Dabei bedankte er sich ausdrücklich bei den Organisatoren des Events, um dem Hopfen einen ganzen Tag in Brüssel zu schenken, mit dem Ziel den Hopfenanbau als Teil der europäischen Kultur zu schützen und alle Akteure an einen Tisch zu bringen.
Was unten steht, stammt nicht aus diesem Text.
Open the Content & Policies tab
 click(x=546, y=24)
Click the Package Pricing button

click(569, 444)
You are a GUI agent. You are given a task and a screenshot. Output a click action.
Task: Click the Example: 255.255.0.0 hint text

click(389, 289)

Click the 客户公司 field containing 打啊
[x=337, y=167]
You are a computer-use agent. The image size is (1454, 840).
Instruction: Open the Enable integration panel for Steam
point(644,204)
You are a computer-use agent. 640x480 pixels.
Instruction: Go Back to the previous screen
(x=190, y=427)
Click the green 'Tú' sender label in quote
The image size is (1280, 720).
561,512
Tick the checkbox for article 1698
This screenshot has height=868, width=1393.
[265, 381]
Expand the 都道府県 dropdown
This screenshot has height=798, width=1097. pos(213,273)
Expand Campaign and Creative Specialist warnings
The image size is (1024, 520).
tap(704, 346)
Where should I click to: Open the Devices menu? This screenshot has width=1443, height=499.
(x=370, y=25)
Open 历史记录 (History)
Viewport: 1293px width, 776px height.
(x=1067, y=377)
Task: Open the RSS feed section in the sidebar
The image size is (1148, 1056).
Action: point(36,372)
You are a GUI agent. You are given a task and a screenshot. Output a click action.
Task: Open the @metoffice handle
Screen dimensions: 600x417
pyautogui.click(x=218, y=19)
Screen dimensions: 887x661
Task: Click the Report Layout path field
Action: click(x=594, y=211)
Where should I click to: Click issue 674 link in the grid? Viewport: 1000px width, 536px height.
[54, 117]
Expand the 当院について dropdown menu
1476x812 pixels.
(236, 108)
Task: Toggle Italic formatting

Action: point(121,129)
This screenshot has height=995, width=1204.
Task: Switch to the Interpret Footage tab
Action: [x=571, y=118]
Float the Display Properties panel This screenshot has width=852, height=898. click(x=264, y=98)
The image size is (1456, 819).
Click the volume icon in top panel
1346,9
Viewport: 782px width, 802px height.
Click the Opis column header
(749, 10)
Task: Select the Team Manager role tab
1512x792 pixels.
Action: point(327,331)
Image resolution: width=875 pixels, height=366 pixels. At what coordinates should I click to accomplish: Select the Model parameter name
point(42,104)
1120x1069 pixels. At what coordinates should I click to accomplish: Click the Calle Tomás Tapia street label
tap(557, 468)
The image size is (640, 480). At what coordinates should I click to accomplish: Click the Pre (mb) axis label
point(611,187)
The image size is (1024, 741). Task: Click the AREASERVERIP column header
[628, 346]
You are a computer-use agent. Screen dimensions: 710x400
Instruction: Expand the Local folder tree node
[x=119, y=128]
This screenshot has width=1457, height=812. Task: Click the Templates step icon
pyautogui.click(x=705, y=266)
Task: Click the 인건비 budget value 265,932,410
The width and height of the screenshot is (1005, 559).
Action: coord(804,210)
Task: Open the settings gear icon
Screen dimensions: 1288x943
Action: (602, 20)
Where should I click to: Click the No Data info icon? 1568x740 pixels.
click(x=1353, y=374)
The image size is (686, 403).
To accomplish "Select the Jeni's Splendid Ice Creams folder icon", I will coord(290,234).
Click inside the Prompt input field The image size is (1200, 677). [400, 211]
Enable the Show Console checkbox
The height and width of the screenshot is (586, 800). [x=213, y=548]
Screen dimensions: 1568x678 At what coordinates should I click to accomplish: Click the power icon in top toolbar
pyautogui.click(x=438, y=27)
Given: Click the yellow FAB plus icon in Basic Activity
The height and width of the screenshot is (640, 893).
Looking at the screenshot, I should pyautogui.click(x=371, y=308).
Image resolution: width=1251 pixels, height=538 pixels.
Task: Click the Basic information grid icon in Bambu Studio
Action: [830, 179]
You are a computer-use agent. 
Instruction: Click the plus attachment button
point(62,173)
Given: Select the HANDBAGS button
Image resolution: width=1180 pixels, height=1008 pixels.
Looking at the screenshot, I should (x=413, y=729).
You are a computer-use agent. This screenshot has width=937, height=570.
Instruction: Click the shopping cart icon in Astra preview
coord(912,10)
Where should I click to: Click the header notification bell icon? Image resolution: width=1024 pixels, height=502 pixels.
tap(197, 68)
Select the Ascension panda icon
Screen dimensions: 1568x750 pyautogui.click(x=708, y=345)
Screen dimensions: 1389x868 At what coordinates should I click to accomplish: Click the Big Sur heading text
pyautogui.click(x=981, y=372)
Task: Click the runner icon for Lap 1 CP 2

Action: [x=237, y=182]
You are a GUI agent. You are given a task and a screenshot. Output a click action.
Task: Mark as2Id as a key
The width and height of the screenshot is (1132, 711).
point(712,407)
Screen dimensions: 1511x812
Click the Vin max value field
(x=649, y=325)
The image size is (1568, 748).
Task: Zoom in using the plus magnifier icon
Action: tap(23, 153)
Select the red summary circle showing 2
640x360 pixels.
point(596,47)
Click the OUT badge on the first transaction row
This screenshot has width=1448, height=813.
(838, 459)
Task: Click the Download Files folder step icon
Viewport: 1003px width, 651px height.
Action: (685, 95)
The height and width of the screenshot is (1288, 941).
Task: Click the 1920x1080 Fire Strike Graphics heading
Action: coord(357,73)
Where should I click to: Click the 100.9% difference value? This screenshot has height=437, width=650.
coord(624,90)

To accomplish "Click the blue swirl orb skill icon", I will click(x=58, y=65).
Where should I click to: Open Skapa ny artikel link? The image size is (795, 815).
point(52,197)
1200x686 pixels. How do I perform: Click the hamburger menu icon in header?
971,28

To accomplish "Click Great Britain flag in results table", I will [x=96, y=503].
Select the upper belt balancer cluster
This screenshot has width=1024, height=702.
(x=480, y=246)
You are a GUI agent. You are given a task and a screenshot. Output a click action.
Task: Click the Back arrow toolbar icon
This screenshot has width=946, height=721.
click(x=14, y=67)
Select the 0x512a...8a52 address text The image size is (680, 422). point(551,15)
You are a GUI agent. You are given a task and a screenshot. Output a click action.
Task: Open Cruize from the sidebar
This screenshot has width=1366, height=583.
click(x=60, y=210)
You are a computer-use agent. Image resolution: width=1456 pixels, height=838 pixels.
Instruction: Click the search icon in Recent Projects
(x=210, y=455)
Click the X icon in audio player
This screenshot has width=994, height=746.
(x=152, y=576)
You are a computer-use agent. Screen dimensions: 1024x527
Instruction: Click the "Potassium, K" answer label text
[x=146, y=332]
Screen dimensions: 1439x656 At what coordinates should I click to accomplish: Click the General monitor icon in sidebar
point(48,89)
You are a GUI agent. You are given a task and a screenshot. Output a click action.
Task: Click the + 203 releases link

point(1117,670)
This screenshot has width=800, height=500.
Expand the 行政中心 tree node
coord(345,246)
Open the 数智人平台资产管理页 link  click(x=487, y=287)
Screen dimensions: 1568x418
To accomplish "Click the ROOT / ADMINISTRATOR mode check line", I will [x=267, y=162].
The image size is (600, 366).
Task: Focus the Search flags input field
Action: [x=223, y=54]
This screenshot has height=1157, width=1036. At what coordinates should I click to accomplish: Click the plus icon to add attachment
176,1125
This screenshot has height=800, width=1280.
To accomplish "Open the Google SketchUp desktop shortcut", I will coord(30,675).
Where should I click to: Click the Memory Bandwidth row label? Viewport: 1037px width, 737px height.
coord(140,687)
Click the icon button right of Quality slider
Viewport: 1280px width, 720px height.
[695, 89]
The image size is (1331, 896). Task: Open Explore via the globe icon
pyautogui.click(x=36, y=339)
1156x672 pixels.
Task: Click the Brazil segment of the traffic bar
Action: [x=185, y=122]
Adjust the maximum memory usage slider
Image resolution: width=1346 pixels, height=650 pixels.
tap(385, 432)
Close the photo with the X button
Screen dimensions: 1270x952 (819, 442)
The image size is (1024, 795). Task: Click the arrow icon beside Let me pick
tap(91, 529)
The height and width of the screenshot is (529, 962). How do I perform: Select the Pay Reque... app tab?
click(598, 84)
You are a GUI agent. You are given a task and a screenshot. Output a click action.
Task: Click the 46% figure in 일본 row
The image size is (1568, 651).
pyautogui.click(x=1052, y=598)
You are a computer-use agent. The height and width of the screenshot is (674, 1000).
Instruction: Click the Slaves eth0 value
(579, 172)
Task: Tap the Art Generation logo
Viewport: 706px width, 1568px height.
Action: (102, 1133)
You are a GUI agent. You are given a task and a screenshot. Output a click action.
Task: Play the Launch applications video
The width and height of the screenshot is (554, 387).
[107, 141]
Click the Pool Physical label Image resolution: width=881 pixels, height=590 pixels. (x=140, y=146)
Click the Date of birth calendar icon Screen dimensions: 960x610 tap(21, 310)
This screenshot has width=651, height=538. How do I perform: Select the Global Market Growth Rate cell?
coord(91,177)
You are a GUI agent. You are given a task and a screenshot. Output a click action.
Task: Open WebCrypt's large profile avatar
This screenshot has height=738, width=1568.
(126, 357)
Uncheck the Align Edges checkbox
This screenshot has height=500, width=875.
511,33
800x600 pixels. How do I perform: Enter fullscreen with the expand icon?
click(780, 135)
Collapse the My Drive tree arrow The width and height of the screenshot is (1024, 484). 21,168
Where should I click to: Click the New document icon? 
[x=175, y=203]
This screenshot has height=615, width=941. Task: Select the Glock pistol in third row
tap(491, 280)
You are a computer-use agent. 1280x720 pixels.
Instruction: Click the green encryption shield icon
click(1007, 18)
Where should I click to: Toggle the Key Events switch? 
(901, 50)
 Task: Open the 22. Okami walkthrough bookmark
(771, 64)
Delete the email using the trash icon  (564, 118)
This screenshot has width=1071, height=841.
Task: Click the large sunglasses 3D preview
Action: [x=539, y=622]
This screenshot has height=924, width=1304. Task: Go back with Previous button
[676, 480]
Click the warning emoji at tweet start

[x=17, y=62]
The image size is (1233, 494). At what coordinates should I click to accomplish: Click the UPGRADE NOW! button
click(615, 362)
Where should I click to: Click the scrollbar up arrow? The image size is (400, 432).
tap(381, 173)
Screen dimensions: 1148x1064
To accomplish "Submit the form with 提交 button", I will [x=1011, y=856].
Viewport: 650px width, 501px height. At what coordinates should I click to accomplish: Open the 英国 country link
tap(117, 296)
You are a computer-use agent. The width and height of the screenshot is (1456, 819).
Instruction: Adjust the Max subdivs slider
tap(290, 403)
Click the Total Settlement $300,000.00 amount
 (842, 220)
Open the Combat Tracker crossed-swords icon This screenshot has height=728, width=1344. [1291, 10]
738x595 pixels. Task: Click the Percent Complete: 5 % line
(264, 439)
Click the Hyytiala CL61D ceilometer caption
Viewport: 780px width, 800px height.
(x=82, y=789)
Der Hopfen- und Brauwirtschaft sicherte er in den laufenden agrarpolitischen Verhandlungen zur GAP weiterhin die Unterstützung des Agrarausschusses im Europäischen Parlament für eine nachhaltige und zukunftsorientierte Hopfenproduktion in Europa zu. Er unterstrich dabei insbesondere die Notwendigkeit realistischer Übergangsfristen, die zum Beispiel im Bereich der Fungizide auch unter Aspekten des Gesundheitsschutzes erforderlich seien, ebenso wie eine Intensivierung der Forschung und Innovation im Bereich des Integrierten Pflanzenschutzes, der durch eine abnehmende Anzahl von Wirkstoffen, was im Ergebnis zu steigenden Resistenzen gegen Schädlinge und Krankheiten führt, existenziell bedroht sei.

Zudem müssten zukünftig Genehmigungsverfahren gründlich, aber auch innerhalb der vorgeschriebenen Zeit ablaufen, damit die Hopfenpflanzer die nötige Planungssicherheit für ihr Anbausystem haben. Schließlich sei die Frage nach den neuen Züchtungstechniken zu stellen, wobei die Wissenschaft sich einig sei, dass damit viele Resistenzen verhindert werden könnten und damit der Einsatz von Wirkstoffen zum Schutz vor Schädlingen und Krankheiten deutlich reduziert werden kann.

Bis zum späten Ende des parlamentarischen Abends konnten nicht alle fachlichen Fragen zu Ende diskutiert werden, weshalb Norbert Lins die beteiligten Organisationen bereits im Februar 2020 zu einem entsprechenden Fachgespräch unter Beteiligung der erforderlichen Fachausschüsse in das Europäische Parlament einladen wird.